Cuando me la presentaron hace algo más de tres lustros en el Hotel Tryp, durante una comida navideña, a la que ella acudía con un grupo de compañeros funcionarios, andaba en los veintitantos y era una grácil muchacha, de melena rubia, ojizarca, que sonreía con frecuencia y por tanto dejaba ver una boca rosada, levemente marcada su hendidura del labio superior, y un labio inferior grueso. Tenía una expresión de alegría contagiosa.
Han transcurrido muchos años, creo que una veintena, desde aquel encuentro, y aunque nos hemos saludado muchas veces al cruzarnos por la calle, jamás volvimos a charlar. Tal vez porque nunca coincidimos ni en el sitio justo ni en el momento adecuado. Pero, como todo llega, el martes pasado tuvimos la oportunidad de volver a conversar en un local de copas. Y debo decir que TR, tras los saludos de rigor, lo primero que hizo fue preguntarme si me acordaba de cuál fue el motivo de nuestra charla entonces. Y le dije la verdad: no.
Y, ni corta ni perezosa, TR me dijo: pues te lo voy a recordar... Sacaste a relucir la importancia que tienen los andares de la mujer. Incluso dijiste, más o menos, que hay más sexo en un paso que en una cara, o incluso en una figura. Y no dudaste en afirmar que una mujer puede tener la cara más hermosa y el tipo más glorioso, pero si no anda exactamente como hay que andar, puede ser un maldito desastre.
Tras festejarle debidamente su memoria -vilmente tratada cuando se dice de ella que es la inteligencia de los tontos-, aproveché la ocasión para insistir: la mujer que no le saque ventaja a sus dotes femeninas aprendiendo a caminar, pierde gran parte de su atractivo sexual. Ahora bien, en Ceuta, por mor de las fatídicas baldosas verdes, el piso, deslizante como una pista de patinaje, impide que las féminas puedan, desde edad temprana, dominar el arte de andar.

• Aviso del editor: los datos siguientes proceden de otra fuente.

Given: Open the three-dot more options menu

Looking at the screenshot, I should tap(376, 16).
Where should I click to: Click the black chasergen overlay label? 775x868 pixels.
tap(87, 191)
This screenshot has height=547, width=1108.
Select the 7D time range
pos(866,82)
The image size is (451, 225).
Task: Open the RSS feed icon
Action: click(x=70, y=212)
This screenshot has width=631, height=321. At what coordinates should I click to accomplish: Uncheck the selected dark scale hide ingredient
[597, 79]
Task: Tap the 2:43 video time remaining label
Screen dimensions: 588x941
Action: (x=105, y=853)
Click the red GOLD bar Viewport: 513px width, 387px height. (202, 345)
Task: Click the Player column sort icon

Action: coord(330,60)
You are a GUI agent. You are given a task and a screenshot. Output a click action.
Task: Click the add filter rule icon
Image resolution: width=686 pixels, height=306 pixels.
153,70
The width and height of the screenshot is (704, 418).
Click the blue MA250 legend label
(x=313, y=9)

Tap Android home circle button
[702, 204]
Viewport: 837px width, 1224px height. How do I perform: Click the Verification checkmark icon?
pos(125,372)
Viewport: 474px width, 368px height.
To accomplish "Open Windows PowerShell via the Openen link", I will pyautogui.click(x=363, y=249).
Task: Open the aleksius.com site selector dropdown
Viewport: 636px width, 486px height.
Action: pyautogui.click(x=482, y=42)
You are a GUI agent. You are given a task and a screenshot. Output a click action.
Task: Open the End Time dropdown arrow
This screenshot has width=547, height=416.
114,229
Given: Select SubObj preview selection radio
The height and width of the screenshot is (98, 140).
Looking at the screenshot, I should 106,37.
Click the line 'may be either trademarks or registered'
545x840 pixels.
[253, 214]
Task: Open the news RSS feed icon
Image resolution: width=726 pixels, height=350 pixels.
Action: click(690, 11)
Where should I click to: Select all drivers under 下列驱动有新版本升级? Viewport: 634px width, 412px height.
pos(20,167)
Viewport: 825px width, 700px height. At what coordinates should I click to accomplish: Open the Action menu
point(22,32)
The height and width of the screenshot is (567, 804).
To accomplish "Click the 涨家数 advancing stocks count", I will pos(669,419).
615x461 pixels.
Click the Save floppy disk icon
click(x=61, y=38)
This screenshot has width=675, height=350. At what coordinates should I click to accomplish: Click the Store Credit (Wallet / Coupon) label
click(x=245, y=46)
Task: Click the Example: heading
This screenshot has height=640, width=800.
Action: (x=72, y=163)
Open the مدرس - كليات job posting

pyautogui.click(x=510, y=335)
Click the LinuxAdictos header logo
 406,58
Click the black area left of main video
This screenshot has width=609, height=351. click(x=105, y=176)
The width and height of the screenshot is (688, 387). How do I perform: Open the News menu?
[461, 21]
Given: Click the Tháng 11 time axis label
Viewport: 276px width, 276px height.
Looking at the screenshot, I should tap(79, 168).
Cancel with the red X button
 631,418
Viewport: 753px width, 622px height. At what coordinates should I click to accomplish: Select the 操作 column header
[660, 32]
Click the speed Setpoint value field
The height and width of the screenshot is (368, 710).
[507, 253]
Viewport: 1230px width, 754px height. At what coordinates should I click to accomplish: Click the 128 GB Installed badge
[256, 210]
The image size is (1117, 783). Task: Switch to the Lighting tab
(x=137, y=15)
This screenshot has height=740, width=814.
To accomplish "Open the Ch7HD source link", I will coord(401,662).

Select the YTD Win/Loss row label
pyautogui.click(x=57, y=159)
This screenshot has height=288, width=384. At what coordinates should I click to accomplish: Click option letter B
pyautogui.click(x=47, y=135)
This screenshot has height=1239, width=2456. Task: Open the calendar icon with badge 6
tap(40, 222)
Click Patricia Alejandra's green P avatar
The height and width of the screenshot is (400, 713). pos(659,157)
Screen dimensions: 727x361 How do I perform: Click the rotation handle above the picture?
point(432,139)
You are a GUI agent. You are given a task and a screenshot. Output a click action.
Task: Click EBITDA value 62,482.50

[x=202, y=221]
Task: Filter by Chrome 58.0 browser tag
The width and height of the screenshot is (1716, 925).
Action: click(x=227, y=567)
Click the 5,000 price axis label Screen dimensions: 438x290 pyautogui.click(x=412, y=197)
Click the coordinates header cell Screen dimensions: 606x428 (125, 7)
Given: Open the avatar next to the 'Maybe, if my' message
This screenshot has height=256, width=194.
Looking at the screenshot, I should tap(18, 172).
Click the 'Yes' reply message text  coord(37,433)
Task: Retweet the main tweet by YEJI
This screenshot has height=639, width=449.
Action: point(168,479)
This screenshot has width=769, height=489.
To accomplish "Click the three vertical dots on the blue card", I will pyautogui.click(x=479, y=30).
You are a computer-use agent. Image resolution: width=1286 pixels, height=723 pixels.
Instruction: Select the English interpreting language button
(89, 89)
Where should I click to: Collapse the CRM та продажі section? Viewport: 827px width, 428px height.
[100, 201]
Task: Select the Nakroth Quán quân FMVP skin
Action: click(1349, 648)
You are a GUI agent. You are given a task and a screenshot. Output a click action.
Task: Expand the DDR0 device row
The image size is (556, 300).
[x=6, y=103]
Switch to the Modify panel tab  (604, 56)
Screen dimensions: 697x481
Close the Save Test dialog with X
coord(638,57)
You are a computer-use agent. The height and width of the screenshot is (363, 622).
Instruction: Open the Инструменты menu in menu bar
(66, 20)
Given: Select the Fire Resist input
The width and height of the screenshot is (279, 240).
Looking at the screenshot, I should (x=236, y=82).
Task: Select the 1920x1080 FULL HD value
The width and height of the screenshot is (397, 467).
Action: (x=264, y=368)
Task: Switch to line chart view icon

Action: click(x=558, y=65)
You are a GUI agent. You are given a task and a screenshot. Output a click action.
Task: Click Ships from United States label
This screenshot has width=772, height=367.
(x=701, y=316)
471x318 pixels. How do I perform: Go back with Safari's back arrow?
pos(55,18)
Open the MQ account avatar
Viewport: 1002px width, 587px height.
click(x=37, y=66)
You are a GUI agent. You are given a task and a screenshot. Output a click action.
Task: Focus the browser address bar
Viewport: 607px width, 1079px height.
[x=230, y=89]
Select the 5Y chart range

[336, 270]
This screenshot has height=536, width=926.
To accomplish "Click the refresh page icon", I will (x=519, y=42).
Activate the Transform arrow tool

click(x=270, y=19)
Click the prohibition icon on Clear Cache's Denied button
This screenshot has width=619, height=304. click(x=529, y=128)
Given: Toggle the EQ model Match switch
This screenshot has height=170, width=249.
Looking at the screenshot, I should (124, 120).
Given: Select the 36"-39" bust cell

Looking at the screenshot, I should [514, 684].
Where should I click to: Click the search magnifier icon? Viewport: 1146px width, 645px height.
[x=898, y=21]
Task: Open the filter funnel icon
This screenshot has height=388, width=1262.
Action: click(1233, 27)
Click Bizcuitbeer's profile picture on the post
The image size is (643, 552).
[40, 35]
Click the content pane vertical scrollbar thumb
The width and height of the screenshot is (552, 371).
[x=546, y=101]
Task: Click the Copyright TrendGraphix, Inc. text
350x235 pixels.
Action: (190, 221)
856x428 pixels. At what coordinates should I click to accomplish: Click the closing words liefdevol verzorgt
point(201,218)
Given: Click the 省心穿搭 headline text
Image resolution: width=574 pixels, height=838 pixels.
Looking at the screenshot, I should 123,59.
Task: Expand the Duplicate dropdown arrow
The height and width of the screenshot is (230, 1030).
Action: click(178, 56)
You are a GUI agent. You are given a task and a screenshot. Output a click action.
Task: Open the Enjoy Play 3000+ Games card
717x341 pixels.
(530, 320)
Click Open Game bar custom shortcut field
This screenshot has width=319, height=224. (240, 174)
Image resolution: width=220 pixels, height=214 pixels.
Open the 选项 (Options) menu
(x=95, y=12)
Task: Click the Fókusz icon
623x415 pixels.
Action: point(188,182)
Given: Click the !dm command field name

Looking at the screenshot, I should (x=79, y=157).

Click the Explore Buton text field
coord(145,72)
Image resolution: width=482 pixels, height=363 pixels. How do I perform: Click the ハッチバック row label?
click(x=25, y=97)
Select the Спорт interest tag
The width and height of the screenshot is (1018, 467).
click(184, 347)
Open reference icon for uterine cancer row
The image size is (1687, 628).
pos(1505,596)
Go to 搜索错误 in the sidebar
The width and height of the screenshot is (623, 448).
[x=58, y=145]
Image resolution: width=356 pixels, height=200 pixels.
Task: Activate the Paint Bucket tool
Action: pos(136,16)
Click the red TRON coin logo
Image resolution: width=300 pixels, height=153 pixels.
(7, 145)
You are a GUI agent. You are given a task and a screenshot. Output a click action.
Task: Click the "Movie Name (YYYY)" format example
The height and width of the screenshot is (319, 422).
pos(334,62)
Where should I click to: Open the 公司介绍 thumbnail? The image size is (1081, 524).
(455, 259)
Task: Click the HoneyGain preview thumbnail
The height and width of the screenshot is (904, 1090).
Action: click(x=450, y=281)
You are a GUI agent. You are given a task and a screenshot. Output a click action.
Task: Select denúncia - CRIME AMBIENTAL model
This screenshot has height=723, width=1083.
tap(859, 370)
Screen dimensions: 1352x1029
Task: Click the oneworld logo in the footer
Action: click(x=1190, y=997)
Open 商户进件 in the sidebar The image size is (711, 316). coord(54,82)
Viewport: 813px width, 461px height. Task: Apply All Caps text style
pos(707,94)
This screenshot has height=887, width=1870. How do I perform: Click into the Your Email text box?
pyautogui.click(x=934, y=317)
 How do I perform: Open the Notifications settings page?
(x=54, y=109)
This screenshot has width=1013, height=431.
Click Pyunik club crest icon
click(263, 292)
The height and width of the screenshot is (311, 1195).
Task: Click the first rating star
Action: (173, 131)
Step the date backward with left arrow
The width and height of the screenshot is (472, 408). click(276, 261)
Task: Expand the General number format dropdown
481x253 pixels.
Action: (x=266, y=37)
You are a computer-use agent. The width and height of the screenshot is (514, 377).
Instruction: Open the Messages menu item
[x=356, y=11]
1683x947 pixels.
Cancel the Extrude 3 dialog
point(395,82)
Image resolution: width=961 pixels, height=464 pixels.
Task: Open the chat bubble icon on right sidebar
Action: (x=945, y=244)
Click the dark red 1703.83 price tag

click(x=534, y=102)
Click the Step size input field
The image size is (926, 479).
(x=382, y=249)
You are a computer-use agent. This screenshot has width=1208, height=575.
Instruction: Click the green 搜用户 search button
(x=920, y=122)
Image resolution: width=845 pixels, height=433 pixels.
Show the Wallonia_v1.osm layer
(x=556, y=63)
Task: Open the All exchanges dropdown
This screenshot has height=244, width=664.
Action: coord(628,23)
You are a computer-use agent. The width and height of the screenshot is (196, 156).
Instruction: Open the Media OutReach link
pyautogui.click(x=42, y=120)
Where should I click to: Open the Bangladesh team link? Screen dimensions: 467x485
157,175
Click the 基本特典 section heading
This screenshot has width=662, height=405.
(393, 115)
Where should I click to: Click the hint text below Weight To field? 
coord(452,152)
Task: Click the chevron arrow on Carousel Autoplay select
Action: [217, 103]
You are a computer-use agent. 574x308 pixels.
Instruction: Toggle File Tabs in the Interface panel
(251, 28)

TR sigue sonriendo con frecuencia. Por su boca parece que no han pasado los años. En cambio, he notado que tanto su mirada azul, azul, azul, como su expresión han perdido enteros. De cualquier manera, sus cuarentas años, recién cumplidos, le han sentado de maravilla. Así se lo manifiesto. Y ella no duda en decirme que, siendo como es lectora de cuanto escribo, le gustaría oírme contar algo que escribí respecto a la influencia que tiene el jazmín en las relaciones entre parejas.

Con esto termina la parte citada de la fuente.